In the 1970s, Stanford Sleep Lab Director William Dement gave 500 undergraduate students three "brain-teaser" problems to read over before going to sleep and had them note whether they had solutions in their dreams that night; seven students had a dream containing the solution. In 1993, Harvard psychologist Deirdre Barrett conducted research asking college students to incubate answers to real-life homework and other objective problems on which they were working, finding that, in one week's time, half had dreamed about their topic and a quarter had a dream which provided an answer. Barrett also interviewed modern artists and scientists about their use of their dreams, documenting dramatic anecdotes including winners of Nobel Prizes and MacArthur "Genius Grants" whose ideas originated in dreams. Her research concludes that, while anything—math, musical composition, business dilemmas—may get solved during dreaming, the two areas dreams are especially likely to help are 1) anything where vivid visualization contributes to the solution, whether in artistic design or invention of 3-D technological devices and 2) any problem where the solution lies in thinking outside the box—i.e. where the person is stuck because the conventional wisdom on how to approach the problem is wrong.

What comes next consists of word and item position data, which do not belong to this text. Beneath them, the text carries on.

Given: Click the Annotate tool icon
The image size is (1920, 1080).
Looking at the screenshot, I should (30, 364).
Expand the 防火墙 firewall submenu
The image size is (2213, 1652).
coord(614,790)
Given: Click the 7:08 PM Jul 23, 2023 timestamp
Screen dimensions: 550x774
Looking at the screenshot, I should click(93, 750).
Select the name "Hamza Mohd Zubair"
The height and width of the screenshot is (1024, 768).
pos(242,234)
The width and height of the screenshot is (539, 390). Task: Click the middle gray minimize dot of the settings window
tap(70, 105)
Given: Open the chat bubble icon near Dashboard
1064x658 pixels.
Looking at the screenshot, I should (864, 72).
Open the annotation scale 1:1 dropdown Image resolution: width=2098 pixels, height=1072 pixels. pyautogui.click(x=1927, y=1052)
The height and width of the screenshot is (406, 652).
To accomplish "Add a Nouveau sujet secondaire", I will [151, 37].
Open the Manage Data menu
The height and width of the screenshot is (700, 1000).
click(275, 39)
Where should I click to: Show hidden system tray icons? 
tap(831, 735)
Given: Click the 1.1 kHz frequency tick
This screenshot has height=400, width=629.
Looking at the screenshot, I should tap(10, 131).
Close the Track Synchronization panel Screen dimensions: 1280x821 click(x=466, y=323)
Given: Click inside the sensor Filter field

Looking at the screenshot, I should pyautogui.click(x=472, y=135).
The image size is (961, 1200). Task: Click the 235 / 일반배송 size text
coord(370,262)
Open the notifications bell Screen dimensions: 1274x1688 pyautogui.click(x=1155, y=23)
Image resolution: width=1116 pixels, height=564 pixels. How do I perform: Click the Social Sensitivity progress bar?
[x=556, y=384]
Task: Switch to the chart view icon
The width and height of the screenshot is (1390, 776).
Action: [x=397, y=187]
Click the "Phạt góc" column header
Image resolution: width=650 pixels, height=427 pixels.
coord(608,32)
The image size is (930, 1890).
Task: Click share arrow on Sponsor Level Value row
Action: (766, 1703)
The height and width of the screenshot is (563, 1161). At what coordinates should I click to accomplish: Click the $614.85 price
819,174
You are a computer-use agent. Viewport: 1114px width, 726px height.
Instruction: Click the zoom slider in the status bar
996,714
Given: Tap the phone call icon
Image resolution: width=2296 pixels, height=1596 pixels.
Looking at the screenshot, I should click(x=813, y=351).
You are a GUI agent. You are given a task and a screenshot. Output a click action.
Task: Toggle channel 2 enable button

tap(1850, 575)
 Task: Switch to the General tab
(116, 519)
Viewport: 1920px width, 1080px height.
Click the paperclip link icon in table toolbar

Not everybody agrees about the usefulness of dreams in solving problems. In the August 2004 article "Dreams: The Case Against Problem-Solving", G. William Domhoff concluded: When all is said and done, there is only occasional anecdotal evidence for the idea that recalled dreams have any role in solving or detecting problems. This evidence is not impressive when it is arrayed against the small percentage of dreams that are recalled and the even smaller percentage of recalled dreams that might be construed as having a solution to a problem. Dreams may on occasion be useful to waking consciousness as a basis for thinking about problems in a new way, or as a basis for discussing personal problems, as some clinical research shows (Fiss, 1991; Greenberg et al., 1992). And dreams that have a dramatic emotional impact create a strong subjective sense that they must have a useful message. However, it does not follow from clinical usefulness or a waking impression of importance that dreaming has an adaptive function (Antrobus, 1993).